White-collar crimes are economic crimes rather than violent criminal acts. They endanger an entity’s resources but not an individual’s safety or life, in most cases. Many cases go unsolved or unprosecuted, as it can be hard for authorities to track questionable transactions or fraudulent emails. Therefore, the true scope of white-collar crime is not really known.
However, there are certain offenses that are more common than others when considering the reality of federal crime statistics. These are the top three most common white-collar crimes in the U.S. right now.
1. Lying to investigators
In a significant number of white-collar criminal cases, the prosecution someone faces will be the result of an investigation, not necessarily a crime that is being formally prosecuted. The Martha Stewart insider trading case is a perfect example.
She did not serve jail time for specific financial transactions but rather for misrepresenting information to investigators. Prosecutors could not gather enough evidence to pursue charges of financial crimes against her, but they could prove that she lied to investigators, which is a crime.
2. Various forms of fraud
There is mortgage fraud which often affects financial professionals and would-be homeowners.
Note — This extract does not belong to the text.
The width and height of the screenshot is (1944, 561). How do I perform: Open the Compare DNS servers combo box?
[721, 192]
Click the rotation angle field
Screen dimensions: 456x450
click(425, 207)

There is healthcare fraud which often affects people who are unfairly obtaining medical treatment or improperly billing insurance companies. Wire fraud, mail fraud, insider trading and countless other forms of financial crime deprive individuals and businesses of their resources every year.
Unlike many white-collar crimes that require extensive investigation and years of effort, embezzlement crimes often come to light because a business draws attention to an issue.
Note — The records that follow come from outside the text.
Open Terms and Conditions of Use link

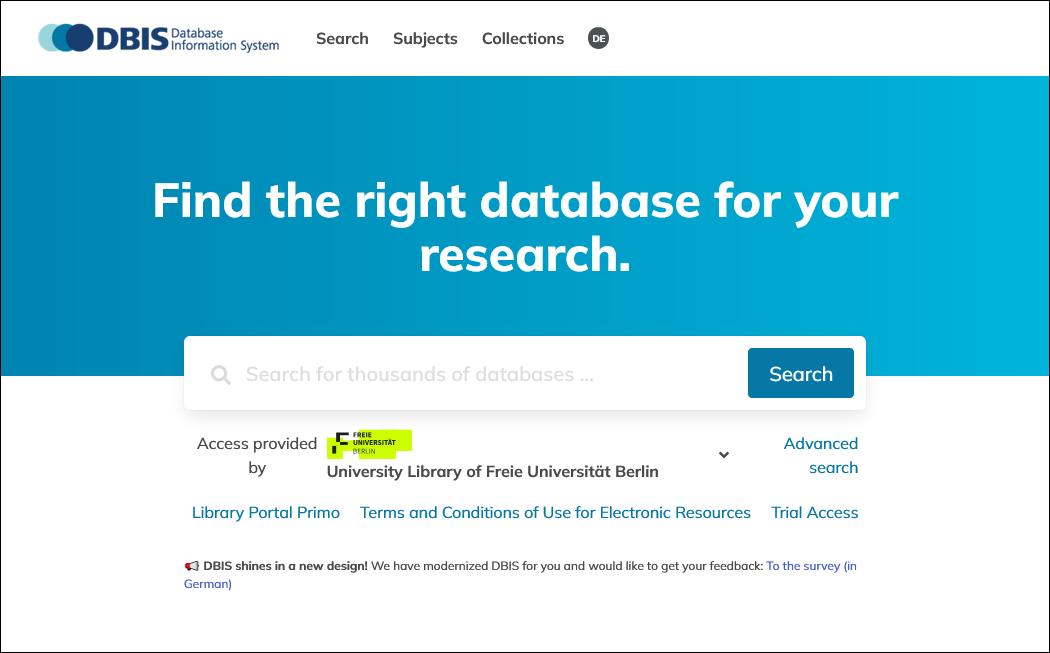[555, 513]
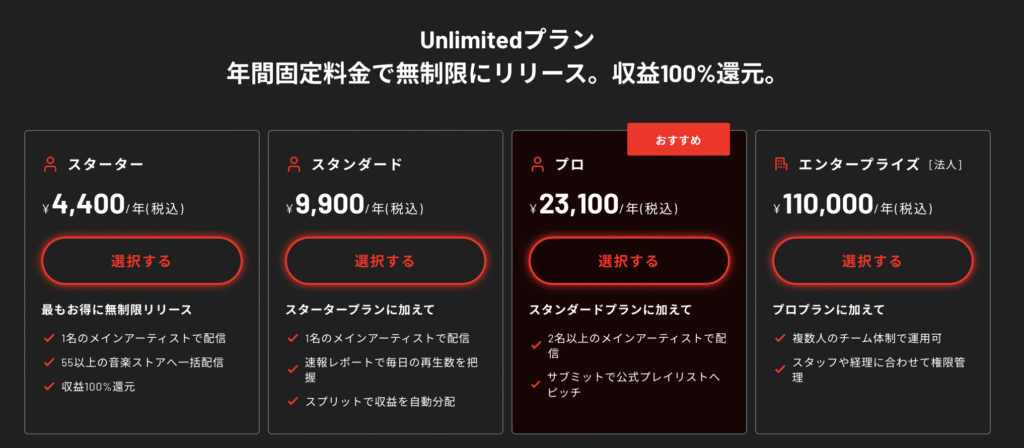
Task: Click the red おすすめ badge
Action: pyautogui.click(x=679, y=139)
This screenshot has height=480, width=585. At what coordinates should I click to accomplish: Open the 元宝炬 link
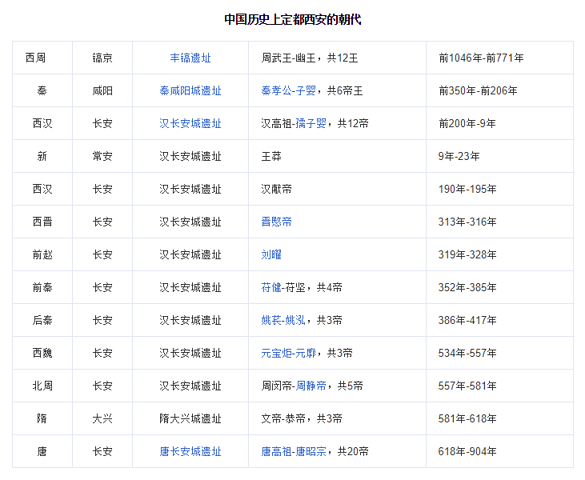tap(276, 353)
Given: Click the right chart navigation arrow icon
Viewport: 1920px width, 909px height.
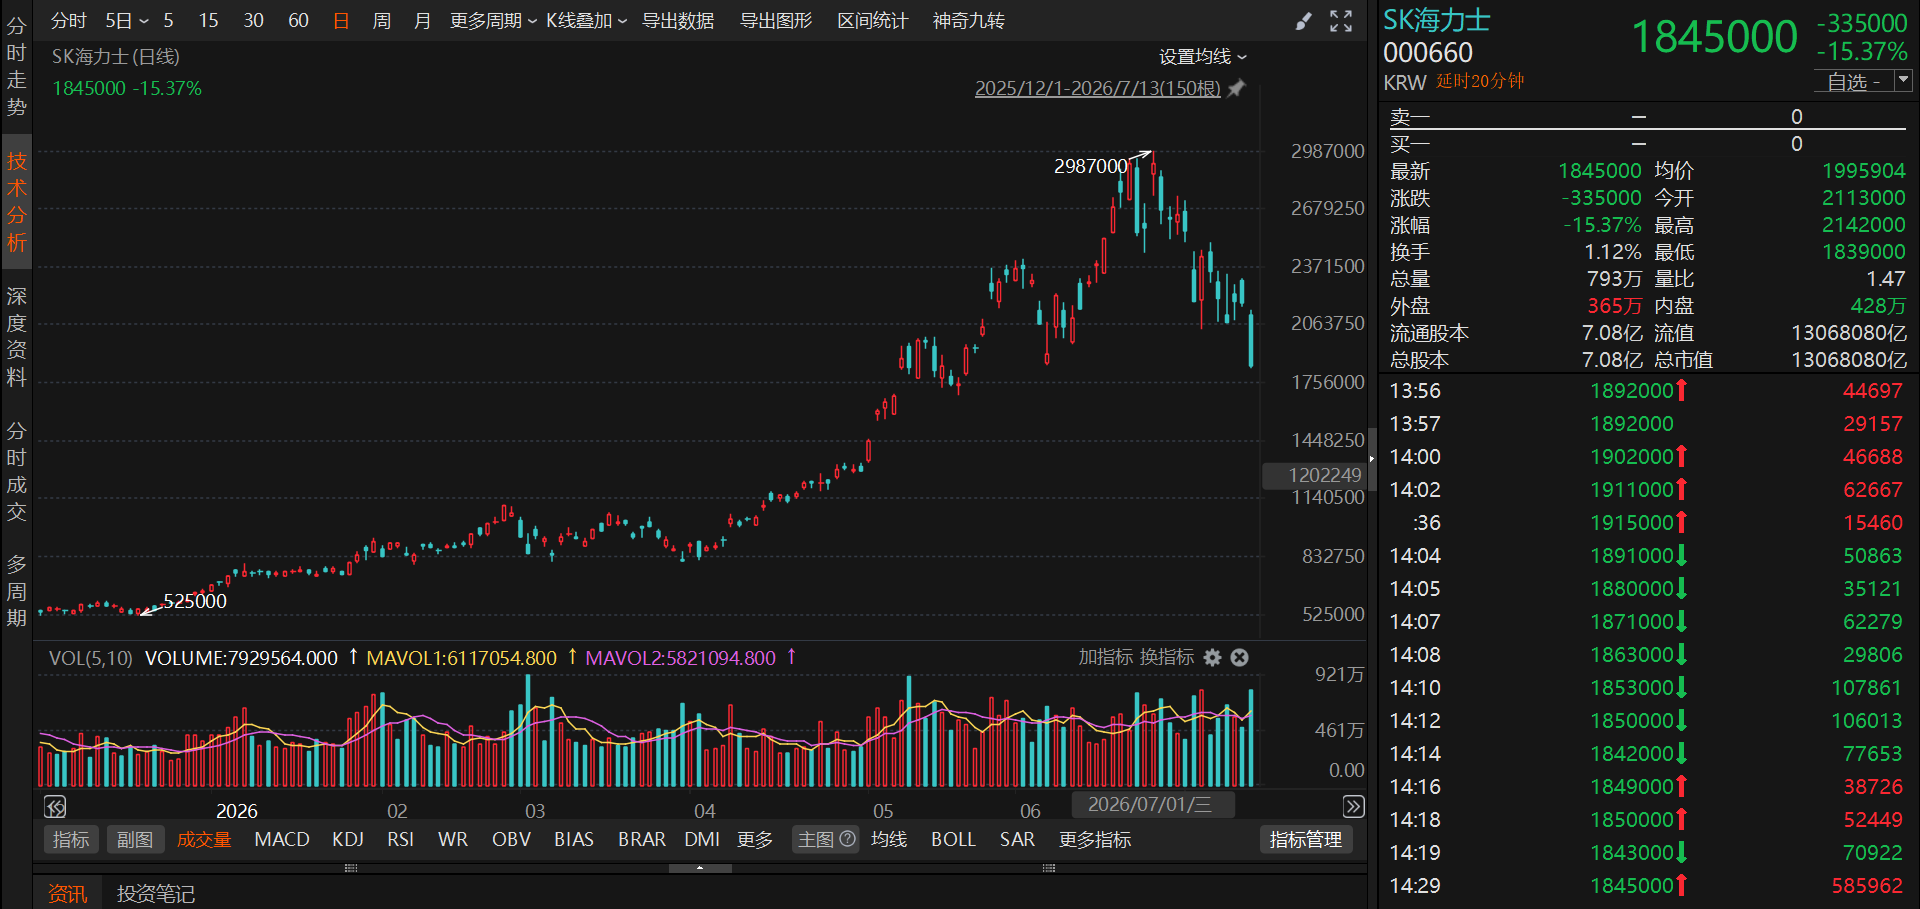Looking at the screenshot, I should pos(1353,806).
Companies that want to hold workers accountable and recoup some of their losses may report suspected embezzlement, essentially providing prosecutors with all the information they need to pursue charges against the individual involved. Embezzlement is a widespread issue in the United States that can cost individual companies tens of thousands of dollars or more per incident.
Those accused of white-collar criminal offenses will often have to invest a lot of time and careful consideration in the development of their defense strategies. From thoroughly reviewing state evidence to learning more about the codes allegedly violated, there are many ways for defendants to prepare for their day in court.
Getting the right help can facilitate a more appropriate response if you stand accused of a white-collar criminal offense. These offenses may be common, but as the conclusion of your case will matter uniquely to you, it’s time to build the strongest case possible under the circumstances.